Samson’s Take: Article 146 – MyJoyOnline.com

Chapter eleven of Ghana’s Constitution has an article 146 which has become very popular in the last couple of weeks after a petition for the impeachment of the chairman of the electoral commission.

This chapter is about the judiciary and the article comes under the terms and conditions for justices of the superior courts – ie High Court, Court of Appeal and Supreme Court.

But article 146 also applies to heads of Independent Constitutional Bodies including CHRAJ, NCCE, EC and the Auditor-General.

Commissioners of these bodies are generally elevated to the status of justices of the Court of Appeal while their deputies enjoy the terms and conditions of justices of the High Court.

Article 187 (13) says ‘’[t]he provisions of article 146 of this Constitution relating to the removal of a Justice of the Superior Court of Judicature from office shall apply to the Auditor-General.’’ This is repeated in articles 228 and 236 for commissioners of CHRAJ and NCCE respectively. In respect of the EC chairman and two deputy chairmen, article 44 simply stops at stating that they are entitled to the terms and conditions of justices of the Court of Appeal and High Court respectively. Well, the procedure for removal from office forms part of those terms and conditions of justices of the superior courts, so I respectfully decline the invitation to debate if these EC commissioners are subject to article 146.

The constitution invites persons who have evidence of stated misbehavior or misconduct, or incompetence or infirmity of body or mind of a justice of the superior courts (including these commissioners or Auditor-General) to submit a petition to the President. The Presidency, a post office of sorts for the petition, must deliver/forward it to the Chief Justice who shall make a prima facie determination – consider whether there is or issues the one accused must answer in investigations. It is critical to note that the Supreme Court has held that the petition must not be a mere rehash of allegations.

If the Chief Justice does not find it worthless to be trashed, the process kicks in. a committee of five – three justices of the superior courts appointed by the Judicial Council and two persons who must not be lawyers, MPs or members of the Council of State are appointed by the Council of State – is set up investigate the matter(s).

The accused or accused persons (accused used loosely) may then be suspended by the President upon the advice of the Judicial Council. He may revoke this suspension anytime, but it is expected that such revocation will follow the acquittal of the accused (here too acquittal is used loosely).

Upon completing its investigations, the committee will submit its report with recommendations to the Chief Justice. The office of the CJ now becomes a post office of sorts which must forward this report to the President. The President must act upon the recommendations.

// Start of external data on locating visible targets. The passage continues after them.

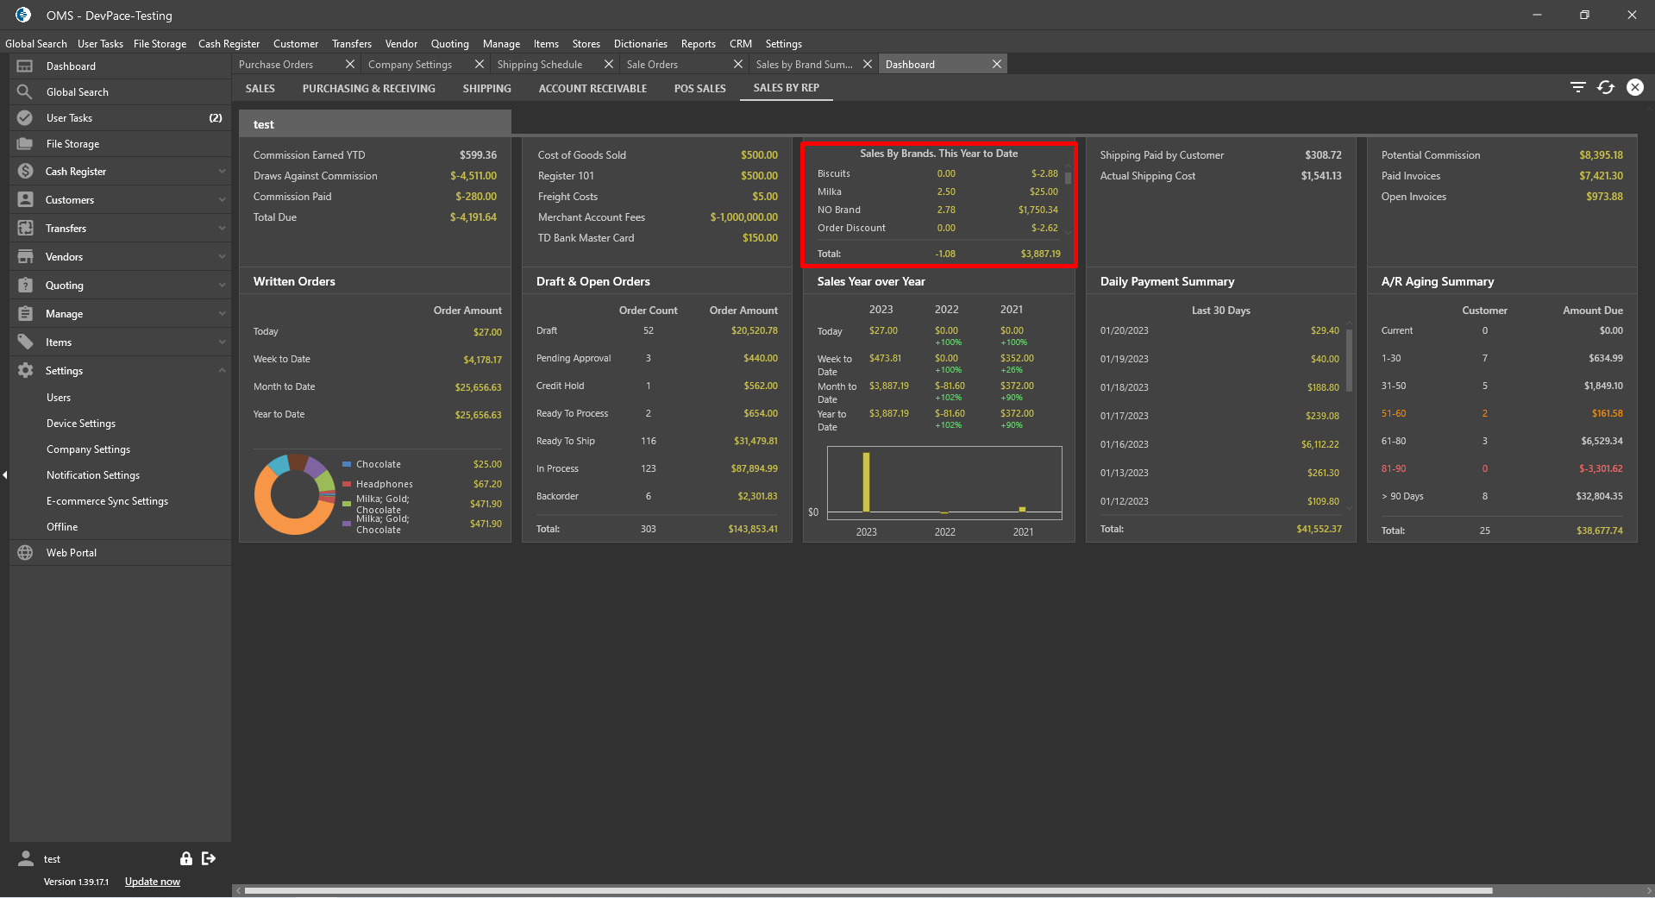
Task: Click the refresh dashboard icon
Action: point(1605,87)
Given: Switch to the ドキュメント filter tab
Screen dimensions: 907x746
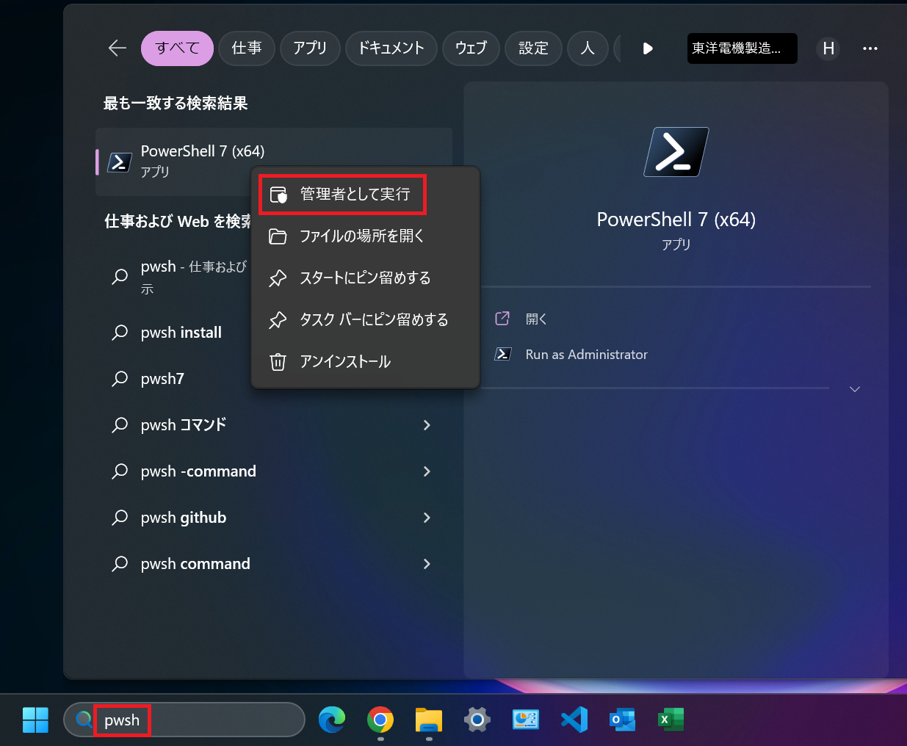Looking at the screenshot, I should coord(391,48).
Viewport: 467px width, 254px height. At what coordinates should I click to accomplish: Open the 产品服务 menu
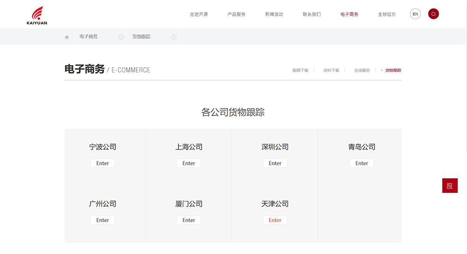(x=236, y=14)
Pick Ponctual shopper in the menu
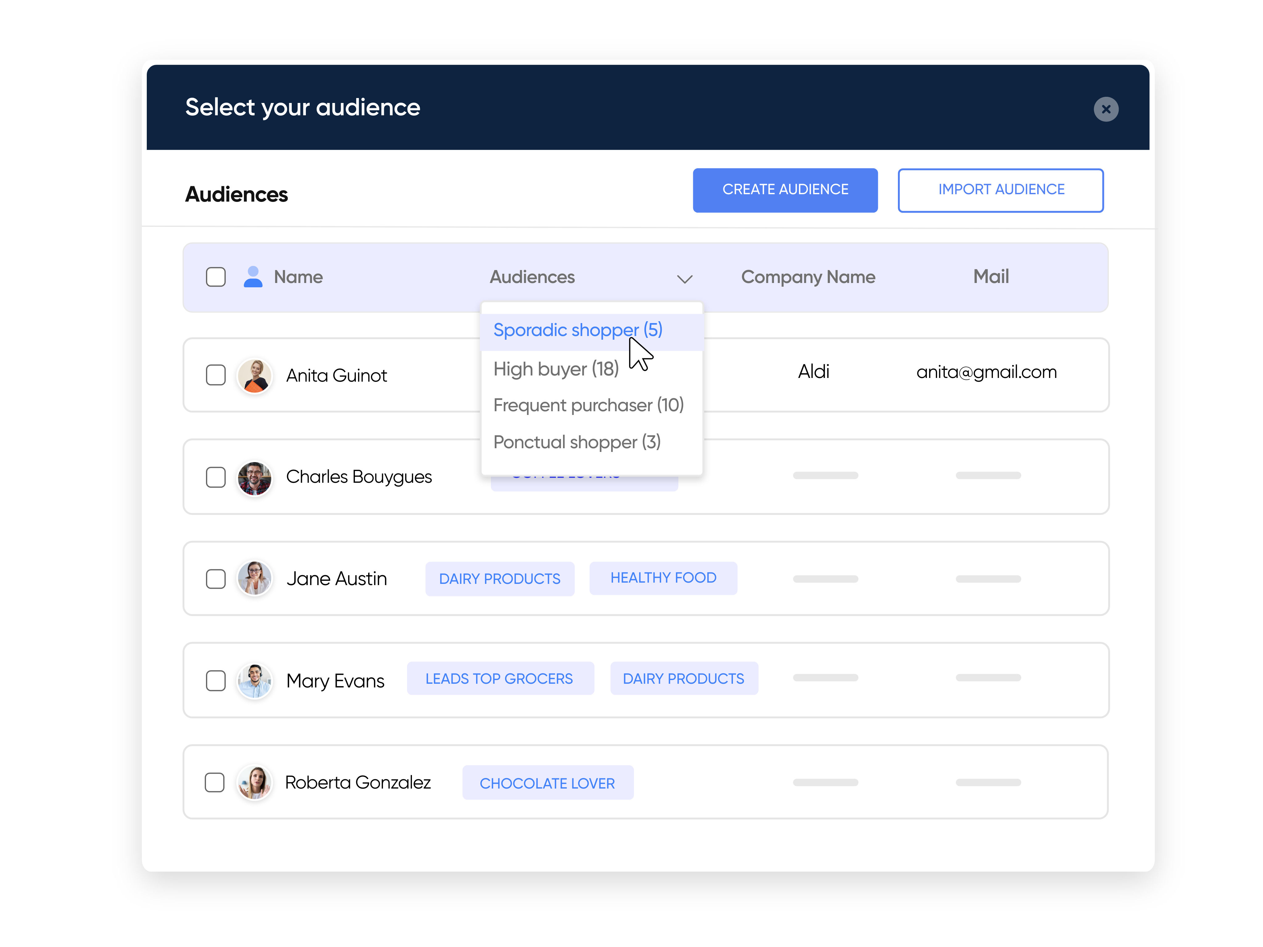The width and height of the screenshot is (1263, 947). [x=577, y=442]
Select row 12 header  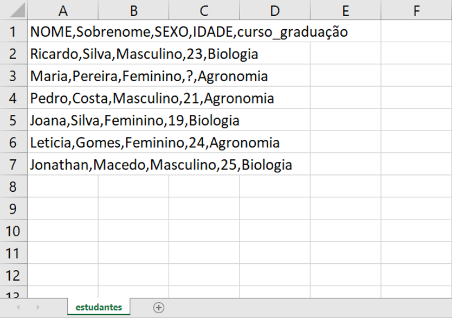coord(14,275)
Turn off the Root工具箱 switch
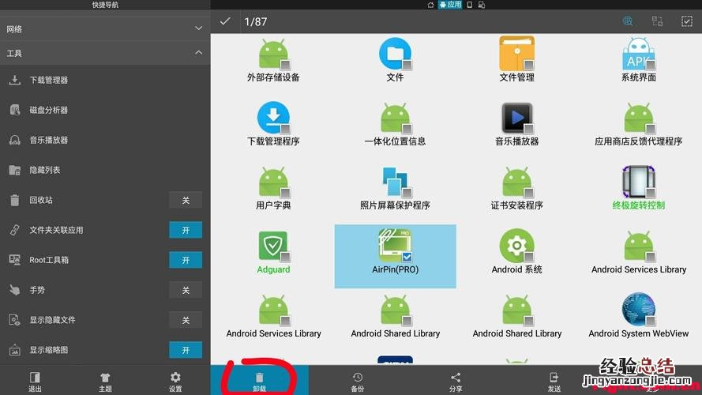 pyautogui.click(x=186, y=260)
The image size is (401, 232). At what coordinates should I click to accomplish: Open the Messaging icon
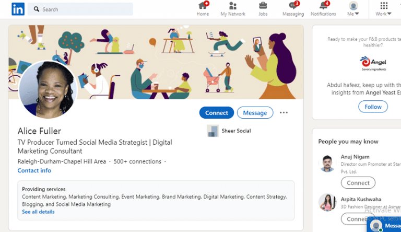pyautogui.click(x=293, y=6)
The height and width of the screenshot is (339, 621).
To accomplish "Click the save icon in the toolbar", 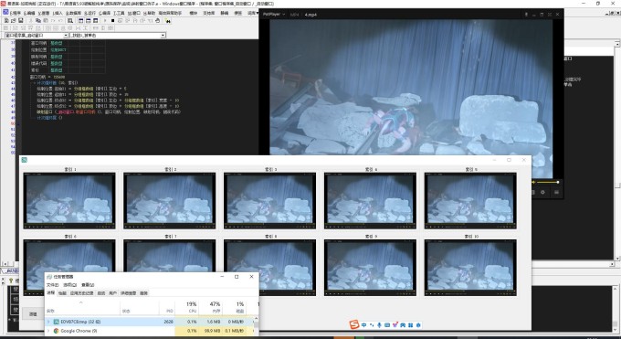I will click(21, 21).
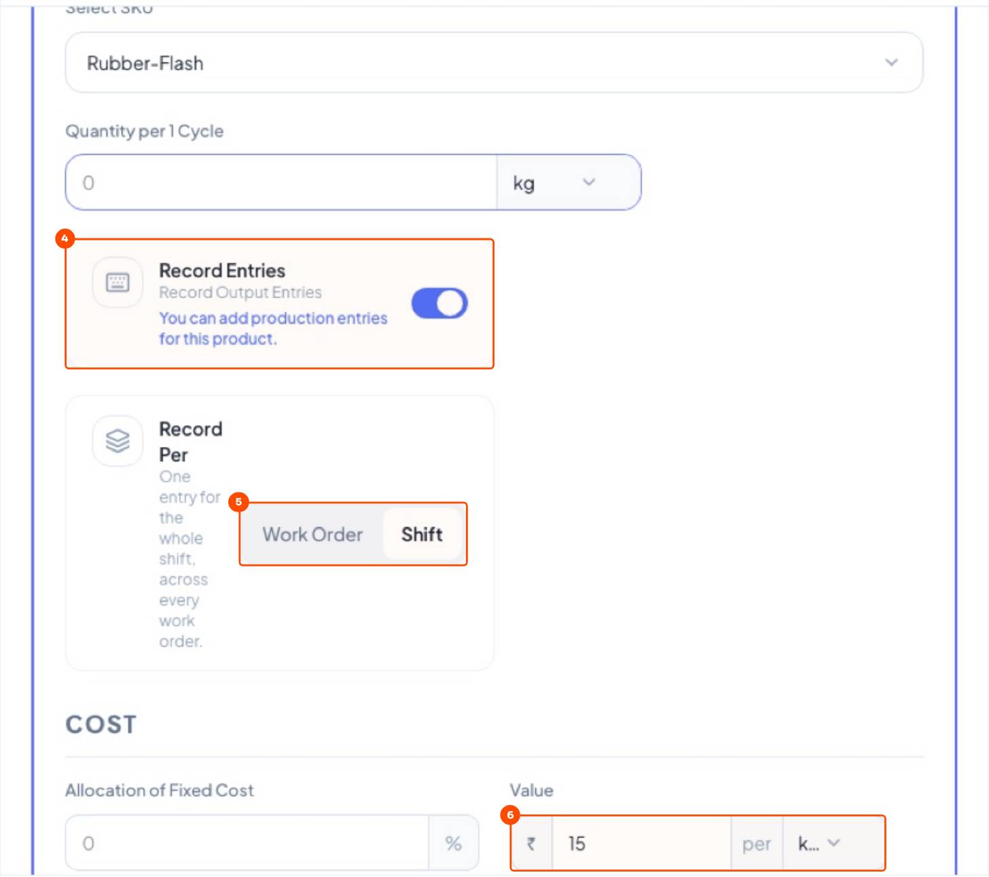Click the chevron on the SKU selector
989x877 pixels.
[891, 62]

But the constitution says article 146 process must be in-camera and the supreme court has confirmed that it is wrong to disclose the contents of the petition, and that doing so exposes one to a suit in defamation and four other potential troubles including criminal sanctions, damages for the unconstitutional disclosure or contempt of the High Court at the instance of the five-member committee. But an unconstitutional breach of the confidential process does not invalidate the petition – too bad.  

In the fourth republic, this process has, apart from judges, been used to discipline commissioners of the NCCE and CHRAJ.